(Problem) Reproduce every entry below with its request text unchanged, leaving out the pictures, and shift each coordinate in the answers by -82.

(Given data)
⟨

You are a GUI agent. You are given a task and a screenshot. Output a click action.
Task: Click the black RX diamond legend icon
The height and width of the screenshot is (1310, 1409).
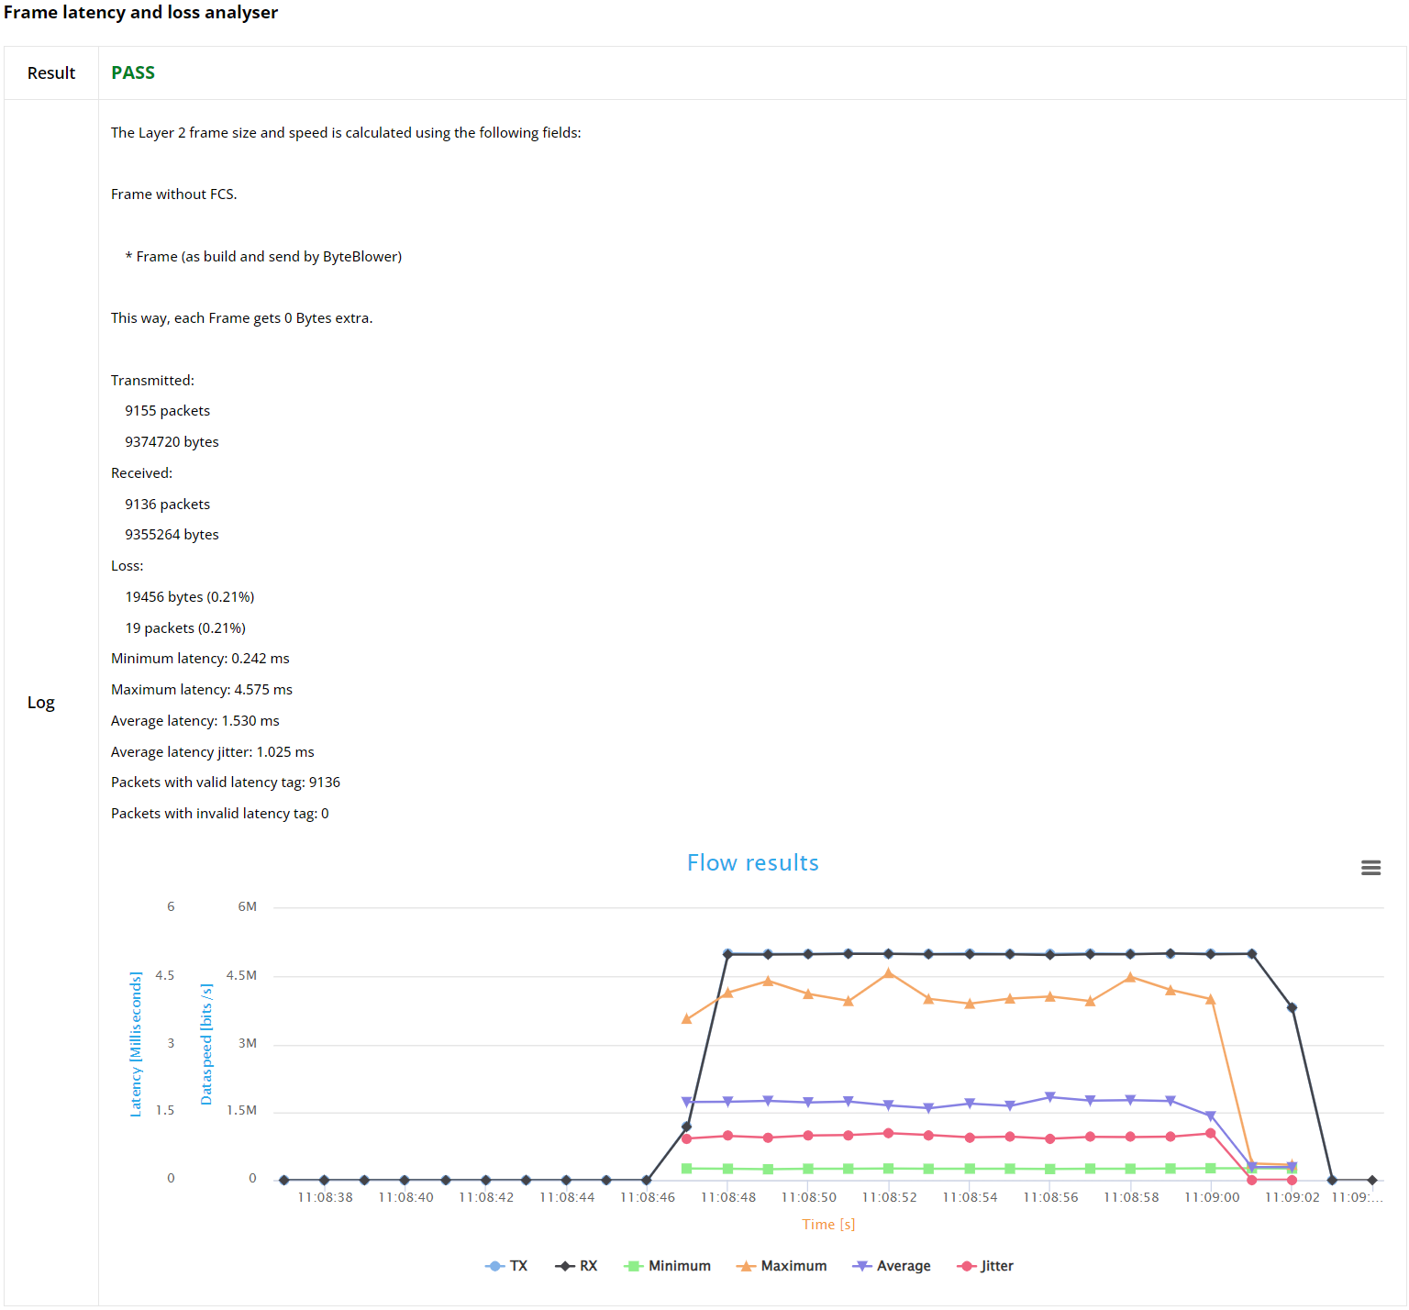pos(564,1265)
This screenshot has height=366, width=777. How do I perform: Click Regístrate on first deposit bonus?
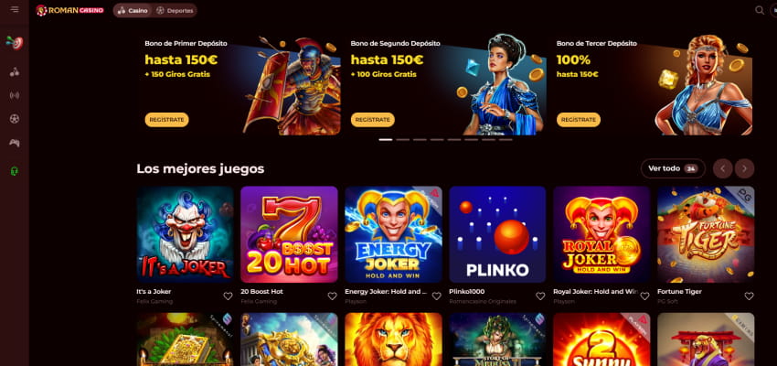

⟩

(Output of the task)
You are a GUI agent. You are given a task and a screenshot. Output a click action.
Task: Click the black RX diamond legend icon
The height and width of the screenshot is (1310, 1409).
pos(482,1183)
This screenshot has height=366, width=777. How do I perform: Click Regístrate on first deposit bonus?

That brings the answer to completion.